ROBERTA RAMPINI
Cronaca

“E tu, che lavoro sei?“. Spettacolo-provocazione dei detenuti di Bollate

“I figli di Estia“ metteranno in scena dopo otto mesi di prove un testo per riflettere sul tema della professione come definizione dell’identità .

“E tu, che lavoro sei?“. Spettacolo-provocazione dei detenuti di Bollate

“E tu, che lavoro sei?“. Spettacolo-provocazione dei detenuti di Bollate

Il testo nasce da una provocazione: cosa sognavamo da bambini?
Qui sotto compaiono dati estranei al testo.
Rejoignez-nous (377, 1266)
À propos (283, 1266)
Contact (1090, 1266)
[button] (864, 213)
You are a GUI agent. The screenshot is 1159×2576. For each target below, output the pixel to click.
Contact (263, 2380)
Cosa ci piacerebbe fare? Com’è cambiato il lavoro e come ha cambiato la società? Un dramma originale e collettivo. Nessuna risposta ma domande più profonde da condividere con chi sta fuori, "spesso il lavoro ci tradisce e altrettanto spesso ci definisce come individui, ma è realmente così? Siamo davvero solo il nostro lavoro?". Attori e tecnici sono tutti detenuti.
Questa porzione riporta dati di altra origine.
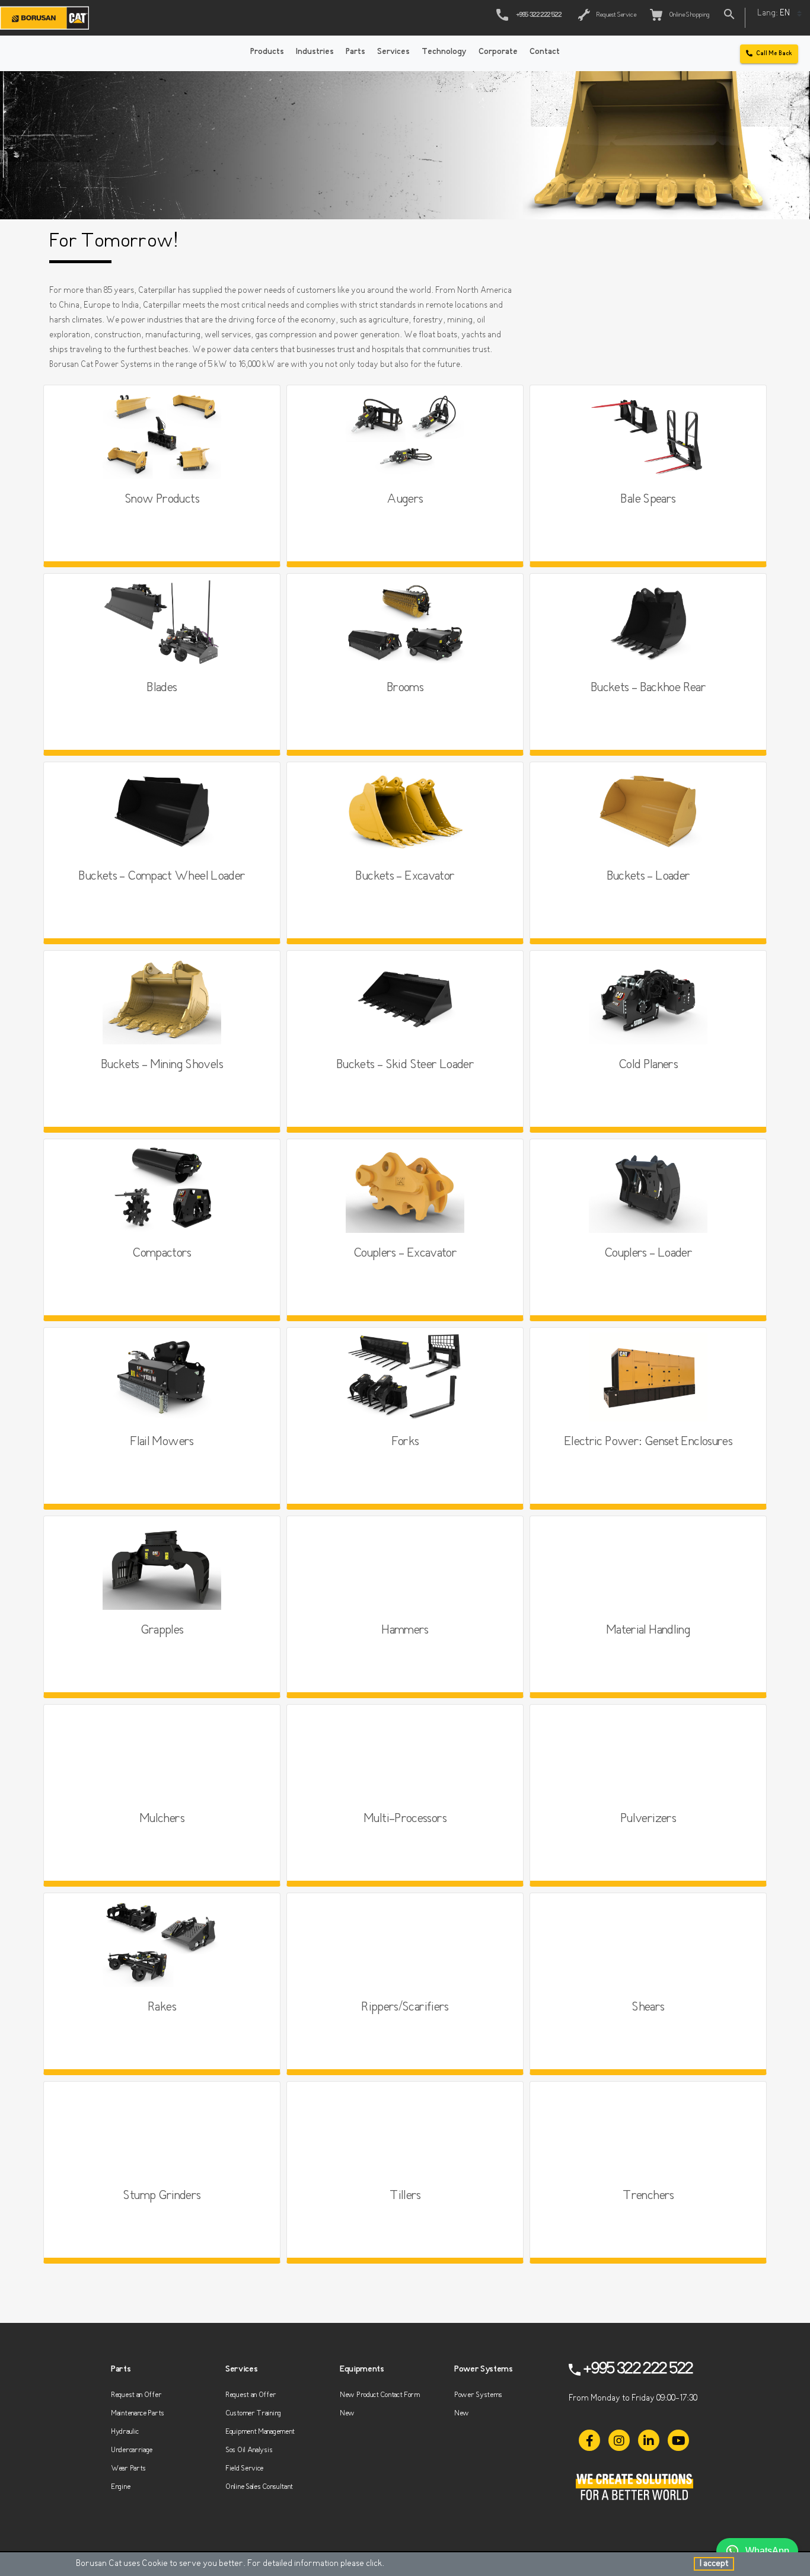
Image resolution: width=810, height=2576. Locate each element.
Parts (355, 51)
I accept (714, 2563)
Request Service (615, 15)
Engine (120, 2487)
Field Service (244, 2468)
Otto mesi di prove per “E tu, che lavoro sei?“, il nuovo spettacolo de “I figli di Estia“, compagnia teatrale dell’associazione culturale PrisonArt, nata all’interno del carcere di Bollate per desiderio di un gruppo di persone detenute che avevano lavorato con Michelina Capato e che volevano mantenere vivo il suo insegnamento anche dopo la chiusura di cooperativa Estia (da qui il nome della compagnia). Due date, giovedì 30 maggio e sabato 1° giugno alle 20.30, nel teatro del carcere, alle porte di Milano.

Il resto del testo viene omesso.